#### Input material
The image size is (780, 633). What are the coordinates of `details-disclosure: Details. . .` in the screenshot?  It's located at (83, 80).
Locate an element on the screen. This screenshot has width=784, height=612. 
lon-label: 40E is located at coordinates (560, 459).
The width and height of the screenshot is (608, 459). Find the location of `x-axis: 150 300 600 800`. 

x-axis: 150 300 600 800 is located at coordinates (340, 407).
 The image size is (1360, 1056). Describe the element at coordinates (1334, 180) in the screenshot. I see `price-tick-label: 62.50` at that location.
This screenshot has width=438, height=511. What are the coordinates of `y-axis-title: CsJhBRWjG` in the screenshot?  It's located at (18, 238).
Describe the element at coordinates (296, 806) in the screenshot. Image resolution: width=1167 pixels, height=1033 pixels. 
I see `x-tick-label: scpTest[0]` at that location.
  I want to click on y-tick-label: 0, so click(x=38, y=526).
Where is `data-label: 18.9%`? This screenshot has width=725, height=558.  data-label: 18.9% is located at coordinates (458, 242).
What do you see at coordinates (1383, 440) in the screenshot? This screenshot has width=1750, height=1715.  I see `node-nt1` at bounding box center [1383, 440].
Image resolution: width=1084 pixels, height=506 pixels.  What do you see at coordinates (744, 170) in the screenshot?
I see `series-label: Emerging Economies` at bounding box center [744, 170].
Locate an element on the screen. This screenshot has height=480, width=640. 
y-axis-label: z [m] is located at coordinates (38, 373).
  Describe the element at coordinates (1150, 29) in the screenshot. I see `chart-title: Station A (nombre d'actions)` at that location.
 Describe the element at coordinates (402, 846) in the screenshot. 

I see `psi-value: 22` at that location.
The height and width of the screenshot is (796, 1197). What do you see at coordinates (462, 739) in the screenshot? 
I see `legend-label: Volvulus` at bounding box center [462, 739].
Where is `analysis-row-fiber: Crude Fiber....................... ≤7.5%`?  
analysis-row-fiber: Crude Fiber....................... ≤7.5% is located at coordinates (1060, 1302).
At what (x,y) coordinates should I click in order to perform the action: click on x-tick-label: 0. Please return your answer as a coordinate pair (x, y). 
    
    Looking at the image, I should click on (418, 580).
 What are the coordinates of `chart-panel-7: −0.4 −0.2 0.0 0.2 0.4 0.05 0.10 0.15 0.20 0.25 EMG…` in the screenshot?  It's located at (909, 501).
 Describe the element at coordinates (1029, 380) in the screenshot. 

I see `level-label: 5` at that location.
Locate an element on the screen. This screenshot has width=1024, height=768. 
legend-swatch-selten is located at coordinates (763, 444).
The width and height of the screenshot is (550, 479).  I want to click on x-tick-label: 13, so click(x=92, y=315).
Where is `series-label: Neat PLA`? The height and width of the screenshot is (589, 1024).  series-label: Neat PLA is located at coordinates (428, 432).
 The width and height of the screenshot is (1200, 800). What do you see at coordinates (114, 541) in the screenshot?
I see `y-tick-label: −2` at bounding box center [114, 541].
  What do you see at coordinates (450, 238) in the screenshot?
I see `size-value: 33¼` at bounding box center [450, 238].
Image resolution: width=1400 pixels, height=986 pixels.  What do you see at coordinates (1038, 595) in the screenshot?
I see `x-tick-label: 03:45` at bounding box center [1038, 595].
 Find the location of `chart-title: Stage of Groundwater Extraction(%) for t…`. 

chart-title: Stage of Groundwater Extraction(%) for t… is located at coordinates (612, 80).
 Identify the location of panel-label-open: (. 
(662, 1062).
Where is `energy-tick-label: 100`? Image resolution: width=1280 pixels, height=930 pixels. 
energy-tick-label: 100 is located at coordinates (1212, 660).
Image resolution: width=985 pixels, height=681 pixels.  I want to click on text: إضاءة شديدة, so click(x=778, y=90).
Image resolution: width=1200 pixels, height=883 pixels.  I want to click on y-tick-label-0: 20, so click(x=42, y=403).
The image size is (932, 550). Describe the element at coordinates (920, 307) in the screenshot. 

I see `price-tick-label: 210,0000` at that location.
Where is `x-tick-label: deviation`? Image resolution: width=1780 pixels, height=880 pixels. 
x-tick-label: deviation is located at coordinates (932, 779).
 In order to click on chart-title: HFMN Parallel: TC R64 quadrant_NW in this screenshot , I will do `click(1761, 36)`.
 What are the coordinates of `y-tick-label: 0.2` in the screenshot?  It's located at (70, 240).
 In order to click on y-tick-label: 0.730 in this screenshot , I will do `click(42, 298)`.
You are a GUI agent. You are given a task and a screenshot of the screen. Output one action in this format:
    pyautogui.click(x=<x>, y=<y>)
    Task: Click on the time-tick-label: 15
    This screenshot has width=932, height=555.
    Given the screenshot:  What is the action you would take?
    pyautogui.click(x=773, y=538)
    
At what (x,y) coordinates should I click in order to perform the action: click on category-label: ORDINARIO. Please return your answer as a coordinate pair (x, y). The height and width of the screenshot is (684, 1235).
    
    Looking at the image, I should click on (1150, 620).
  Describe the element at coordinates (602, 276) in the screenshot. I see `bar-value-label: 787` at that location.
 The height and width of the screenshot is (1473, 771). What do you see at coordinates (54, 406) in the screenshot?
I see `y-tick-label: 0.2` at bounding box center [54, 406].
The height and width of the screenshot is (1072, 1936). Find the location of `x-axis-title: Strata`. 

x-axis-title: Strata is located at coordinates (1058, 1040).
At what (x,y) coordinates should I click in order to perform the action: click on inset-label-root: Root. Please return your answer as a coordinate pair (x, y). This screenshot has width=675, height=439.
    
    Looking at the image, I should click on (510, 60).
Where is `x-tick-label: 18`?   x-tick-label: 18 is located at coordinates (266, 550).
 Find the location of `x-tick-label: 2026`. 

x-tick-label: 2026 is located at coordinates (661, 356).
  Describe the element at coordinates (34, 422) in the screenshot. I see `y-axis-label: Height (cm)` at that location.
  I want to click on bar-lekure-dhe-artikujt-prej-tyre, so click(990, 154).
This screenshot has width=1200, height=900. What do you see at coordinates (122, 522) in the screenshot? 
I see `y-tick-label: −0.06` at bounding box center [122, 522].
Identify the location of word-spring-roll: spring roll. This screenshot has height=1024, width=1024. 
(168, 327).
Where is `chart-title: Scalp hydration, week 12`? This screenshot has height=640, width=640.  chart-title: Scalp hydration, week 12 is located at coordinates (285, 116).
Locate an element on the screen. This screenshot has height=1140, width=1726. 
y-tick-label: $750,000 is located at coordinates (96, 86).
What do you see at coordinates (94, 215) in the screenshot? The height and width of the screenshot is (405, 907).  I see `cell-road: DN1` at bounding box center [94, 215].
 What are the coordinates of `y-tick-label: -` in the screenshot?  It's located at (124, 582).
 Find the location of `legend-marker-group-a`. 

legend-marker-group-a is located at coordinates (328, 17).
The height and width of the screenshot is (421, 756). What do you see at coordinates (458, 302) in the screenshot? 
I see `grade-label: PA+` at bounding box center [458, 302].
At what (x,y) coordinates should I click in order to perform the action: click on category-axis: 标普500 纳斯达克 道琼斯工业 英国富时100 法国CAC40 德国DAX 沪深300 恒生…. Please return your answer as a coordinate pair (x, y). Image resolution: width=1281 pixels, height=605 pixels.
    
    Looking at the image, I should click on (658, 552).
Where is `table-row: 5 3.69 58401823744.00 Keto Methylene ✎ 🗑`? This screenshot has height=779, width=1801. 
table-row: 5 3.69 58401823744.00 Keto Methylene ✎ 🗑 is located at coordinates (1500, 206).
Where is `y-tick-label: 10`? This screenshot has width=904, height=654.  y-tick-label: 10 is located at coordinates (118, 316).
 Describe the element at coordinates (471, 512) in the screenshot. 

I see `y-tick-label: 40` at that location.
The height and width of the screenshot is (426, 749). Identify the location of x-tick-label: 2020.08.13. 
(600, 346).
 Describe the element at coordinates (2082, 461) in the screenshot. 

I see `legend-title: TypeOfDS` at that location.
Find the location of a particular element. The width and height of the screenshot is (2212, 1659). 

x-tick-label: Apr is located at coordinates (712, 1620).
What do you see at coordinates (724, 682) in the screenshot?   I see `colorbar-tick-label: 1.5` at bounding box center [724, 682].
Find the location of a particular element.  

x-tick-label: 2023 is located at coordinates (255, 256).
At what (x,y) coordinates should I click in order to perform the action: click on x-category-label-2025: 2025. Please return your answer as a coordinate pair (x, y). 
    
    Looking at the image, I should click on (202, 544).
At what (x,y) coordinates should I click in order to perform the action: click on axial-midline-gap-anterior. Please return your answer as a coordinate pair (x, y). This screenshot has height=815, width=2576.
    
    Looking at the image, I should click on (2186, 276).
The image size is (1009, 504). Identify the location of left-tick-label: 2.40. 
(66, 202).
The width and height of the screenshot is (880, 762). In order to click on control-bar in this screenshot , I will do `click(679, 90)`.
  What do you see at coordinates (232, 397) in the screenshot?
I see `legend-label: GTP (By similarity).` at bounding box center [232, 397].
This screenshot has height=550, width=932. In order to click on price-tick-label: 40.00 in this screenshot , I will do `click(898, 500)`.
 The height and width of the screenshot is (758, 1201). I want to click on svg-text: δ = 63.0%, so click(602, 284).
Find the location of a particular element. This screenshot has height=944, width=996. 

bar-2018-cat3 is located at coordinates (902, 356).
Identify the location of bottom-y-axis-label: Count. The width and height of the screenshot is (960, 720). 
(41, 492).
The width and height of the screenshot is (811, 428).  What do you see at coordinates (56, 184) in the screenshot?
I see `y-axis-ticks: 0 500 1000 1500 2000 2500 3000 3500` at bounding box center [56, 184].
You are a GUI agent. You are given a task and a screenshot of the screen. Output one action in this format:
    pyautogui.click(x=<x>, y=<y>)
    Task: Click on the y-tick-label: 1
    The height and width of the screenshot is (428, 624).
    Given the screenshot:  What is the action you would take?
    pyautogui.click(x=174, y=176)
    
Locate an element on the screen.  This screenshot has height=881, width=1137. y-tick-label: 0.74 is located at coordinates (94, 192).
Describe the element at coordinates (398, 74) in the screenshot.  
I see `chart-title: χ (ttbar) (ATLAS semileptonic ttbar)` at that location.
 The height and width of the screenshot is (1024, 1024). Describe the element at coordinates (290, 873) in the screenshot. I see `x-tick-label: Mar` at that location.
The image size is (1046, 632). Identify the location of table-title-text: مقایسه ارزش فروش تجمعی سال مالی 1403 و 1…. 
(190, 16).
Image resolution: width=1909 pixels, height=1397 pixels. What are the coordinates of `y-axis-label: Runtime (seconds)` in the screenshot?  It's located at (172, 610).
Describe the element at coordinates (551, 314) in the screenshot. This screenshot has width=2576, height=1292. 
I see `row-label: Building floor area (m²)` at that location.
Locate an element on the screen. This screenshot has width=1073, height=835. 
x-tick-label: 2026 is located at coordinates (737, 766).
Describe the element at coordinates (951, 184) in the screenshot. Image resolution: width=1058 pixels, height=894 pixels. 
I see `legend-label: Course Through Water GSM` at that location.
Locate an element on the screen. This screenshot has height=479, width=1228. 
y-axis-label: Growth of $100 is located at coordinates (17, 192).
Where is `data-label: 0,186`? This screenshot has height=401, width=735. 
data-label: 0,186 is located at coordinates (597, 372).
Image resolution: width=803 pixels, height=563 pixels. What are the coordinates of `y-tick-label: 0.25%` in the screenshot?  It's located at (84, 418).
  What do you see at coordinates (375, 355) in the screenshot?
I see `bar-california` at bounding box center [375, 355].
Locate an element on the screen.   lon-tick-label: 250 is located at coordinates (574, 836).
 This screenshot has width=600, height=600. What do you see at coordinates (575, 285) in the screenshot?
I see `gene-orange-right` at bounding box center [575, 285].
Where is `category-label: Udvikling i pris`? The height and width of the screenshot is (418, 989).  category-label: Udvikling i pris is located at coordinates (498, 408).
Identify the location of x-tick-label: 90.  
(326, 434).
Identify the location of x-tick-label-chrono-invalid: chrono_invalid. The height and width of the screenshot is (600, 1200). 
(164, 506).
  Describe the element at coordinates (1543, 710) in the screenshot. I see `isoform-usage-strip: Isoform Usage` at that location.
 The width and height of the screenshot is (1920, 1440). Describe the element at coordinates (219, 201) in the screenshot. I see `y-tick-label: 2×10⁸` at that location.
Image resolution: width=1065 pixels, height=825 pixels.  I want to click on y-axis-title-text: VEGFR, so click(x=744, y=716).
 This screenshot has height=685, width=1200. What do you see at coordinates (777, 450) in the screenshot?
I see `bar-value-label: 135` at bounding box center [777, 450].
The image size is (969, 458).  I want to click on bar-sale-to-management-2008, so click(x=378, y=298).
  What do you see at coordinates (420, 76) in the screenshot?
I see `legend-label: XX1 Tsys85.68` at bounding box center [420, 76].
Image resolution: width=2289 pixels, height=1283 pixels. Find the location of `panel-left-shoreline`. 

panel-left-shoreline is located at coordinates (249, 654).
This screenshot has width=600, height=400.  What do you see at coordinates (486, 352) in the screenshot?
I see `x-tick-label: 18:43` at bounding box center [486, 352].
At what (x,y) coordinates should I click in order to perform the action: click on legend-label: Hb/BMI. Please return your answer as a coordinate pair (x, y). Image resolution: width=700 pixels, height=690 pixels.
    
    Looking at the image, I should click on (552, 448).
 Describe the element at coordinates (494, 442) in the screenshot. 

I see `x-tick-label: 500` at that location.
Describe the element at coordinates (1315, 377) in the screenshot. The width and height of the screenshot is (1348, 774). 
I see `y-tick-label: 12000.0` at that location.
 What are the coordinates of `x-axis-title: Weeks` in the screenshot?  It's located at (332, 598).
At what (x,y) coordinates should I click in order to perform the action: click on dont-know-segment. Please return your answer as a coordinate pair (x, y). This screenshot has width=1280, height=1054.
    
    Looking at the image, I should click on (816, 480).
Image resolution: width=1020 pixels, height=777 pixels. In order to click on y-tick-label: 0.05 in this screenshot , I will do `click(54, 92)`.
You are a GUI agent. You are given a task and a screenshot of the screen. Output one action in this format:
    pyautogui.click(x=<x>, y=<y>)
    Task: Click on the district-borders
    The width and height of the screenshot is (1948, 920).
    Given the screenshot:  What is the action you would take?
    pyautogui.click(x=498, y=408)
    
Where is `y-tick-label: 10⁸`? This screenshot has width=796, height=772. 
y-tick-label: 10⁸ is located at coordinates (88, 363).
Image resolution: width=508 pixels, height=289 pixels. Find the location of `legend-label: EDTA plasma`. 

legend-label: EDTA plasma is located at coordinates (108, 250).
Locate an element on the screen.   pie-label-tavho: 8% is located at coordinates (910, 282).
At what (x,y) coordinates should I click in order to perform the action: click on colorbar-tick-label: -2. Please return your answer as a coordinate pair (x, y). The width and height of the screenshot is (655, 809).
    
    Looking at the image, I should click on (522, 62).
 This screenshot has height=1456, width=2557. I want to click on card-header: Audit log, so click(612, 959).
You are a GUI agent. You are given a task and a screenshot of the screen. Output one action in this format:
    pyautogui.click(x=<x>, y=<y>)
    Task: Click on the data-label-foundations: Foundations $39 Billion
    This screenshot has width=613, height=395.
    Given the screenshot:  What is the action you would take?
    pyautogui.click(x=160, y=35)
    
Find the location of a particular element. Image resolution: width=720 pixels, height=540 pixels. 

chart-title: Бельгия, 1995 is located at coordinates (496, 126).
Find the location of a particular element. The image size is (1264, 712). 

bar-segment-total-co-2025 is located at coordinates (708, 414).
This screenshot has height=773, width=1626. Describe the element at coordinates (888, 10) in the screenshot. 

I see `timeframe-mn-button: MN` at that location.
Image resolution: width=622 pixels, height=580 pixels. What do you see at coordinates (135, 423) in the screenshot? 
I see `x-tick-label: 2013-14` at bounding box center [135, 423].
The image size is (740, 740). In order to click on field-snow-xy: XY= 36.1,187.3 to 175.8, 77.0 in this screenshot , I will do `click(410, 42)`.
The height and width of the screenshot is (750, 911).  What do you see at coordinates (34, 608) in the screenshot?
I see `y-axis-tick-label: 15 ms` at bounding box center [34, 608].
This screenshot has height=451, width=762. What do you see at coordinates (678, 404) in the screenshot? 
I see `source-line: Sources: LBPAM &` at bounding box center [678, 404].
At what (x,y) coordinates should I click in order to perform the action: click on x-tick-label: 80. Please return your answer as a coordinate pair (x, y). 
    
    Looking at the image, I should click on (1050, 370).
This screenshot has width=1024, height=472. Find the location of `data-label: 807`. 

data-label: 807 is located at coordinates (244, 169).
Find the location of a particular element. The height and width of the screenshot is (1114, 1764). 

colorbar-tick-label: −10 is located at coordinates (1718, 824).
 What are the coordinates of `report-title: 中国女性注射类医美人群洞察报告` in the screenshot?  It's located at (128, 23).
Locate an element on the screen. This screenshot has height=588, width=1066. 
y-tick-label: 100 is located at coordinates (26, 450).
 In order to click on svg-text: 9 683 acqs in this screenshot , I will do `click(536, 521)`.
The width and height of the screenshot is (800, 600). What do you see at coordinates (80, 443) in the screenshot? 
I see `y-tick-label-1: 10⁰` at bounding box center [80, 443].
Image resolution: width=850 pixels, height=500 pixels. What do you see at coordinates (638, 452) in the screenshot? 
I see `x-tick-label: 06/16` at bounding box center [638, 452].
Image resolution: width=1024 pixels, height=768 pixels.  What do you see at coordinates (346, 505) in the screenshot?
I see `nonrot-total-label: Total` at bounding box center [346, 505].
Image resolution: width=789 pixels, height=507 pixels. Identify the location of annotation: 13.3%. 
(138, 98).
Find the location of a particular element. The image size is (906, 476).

#### Activity
Turn the entries above, from the line containing "This screenshot has width=600, height=400." through the line containing "y-tick-label: 10⁸ is", inclusive, into a Markdown table with the columns Row and Text. Number each line in Row, put the line itself in Text, and leave out blank lines.

#### Solution to this problem
| Row | Text |
|---|---|
| 1 | This screenshot has width=600, height=400.  What do you see at coordinates (486, 352) in the screenshot? |
| 2 | I see `x-tick-label: 18:43` at bounding box center [486, 352]. |
| 3 | At what (x,y) coordinates should I click in order to perform the action: click on legend-label: Hb/BMI. Please return your answer as a coordinate pair (x, y). Image resolution: width=700 pixels, height=690 pixels. |
| 4 |     Looking at the image, I should click on (552, 448). |
| 5 |  Describe the element at coordinates (494, 442) in the screenshot.  |
| 6 | I see `x-tick-label: 500` at that location. |
| 7 | Describe the element at coordinates (1315, 377) in the screenshot. The width and height of the screenshot is (1348, 774).  |
| 8 | I see `y-tick-label: 12000.0` at that location. |
| 9 |  What are the coordinates of `x-axis-title: Weeks` in the screenshot?  It's located at (332, 598). |
| 10 | At what (x,y) coordinates should I click in order to perform the action: click on dont-know-segment. Please return your answer as a coordinate pair (x, y). This screenshot has width=1280, height=1054. |
| 11 |     Looking at the image, I should click on (816, 480). |
| 12 | Image resolution: width=1020 pixels, height=777 pixels. In order to click on y-tick-label: 0.05 in this screenshot , I will do `click(54, 92)`. |
| 13 | You are a GUI agent. You are given a task and a screenshot of the screen. Output one action in this format: |
| 14 |     pyautogui.click(x=<x>, y=<y>) |
| 15 |     Task: Click on the district-borders |
| 16 |     The width and height of the screenshot is (1948, 920). |
| 17 |     Given the screenshot:  What is the action you would take? |
| 18 |     pyautogui.click(x=498, y=408) |
| 19 | Where is `y-tick-label: 10⁸`? This screenshot has width=796, height=772.  |
| 20 | y-tick-label: 10⁸ is located at coordinates (88, 363). |